Material supplied
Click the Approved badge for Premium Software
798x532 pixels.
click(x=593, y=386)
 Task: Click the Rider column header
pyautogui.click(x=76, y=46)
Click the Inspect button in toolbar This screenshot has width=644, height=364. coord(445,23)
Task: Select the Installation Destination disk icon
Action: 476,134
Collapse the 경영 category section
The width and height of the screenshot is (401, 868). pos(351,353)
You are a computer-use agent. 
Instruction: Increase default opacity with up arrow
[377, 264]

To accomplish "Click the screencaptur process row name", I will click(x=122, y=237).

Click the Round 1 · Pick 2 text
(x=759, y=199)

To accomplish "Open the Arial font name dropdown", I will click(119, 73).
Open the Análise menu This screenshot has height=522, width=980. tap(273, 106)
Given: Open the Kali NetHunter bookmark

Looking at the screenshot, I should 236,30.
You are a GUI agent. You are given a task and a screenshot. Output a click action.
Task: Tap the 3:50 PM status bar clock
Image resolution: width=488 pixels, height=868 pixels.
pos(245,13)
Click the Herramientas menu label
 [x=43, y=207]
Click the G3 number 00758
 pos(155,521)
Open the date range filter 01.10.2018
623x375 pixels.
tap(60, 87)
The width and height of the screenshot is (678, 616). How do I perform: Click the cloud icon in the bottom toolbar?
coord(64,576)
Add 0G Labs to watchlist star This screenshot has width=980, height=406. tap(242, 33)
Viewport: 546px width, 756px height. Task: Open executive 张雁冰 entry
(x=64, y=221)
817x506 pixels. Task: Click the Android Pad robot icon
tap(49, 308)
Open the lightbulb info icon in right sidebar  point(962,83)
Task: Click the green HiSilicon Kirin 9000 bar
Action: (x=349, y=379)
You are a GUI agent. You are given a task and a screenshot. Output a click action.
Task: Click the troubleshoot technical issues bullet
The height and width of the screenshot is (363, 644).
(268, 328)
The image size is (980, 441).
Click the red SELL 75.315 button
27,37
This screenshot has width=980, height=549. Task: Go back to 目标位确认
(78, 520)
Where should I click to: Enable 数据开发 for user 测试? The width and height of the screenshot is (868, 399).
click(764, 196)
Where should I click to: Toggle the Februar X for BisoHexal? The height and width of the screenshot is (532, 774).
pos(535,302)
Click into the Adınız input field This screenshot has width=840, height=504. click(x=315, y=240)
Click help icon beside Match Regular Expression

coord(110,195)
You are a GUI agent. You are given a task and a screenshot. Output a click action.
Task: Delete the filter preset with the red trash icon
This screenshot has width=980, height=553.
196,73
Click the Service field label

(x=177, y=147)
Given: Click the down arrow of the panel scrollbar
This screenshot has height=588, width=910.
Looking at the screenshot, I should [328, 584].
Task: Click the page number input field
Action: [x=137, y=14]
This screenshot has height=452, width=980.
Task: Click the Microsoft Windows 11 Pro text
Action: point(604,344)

Task to complete
Look above for the line containing "Click the Inspect". Output from there through the line containing "You are a computer-use agent.", exactly and inclusively.

Solution for this task
Click the Inspect button in toolbar This screenshot has width=644, height=364. coord(445,23)
Task: Select the Installation Destination disk icon
Action: 476,134
Collapse the 경영 category section
The width and height of the screenshot is (401, 868). pos(351,353)
You are a computer-use agent. 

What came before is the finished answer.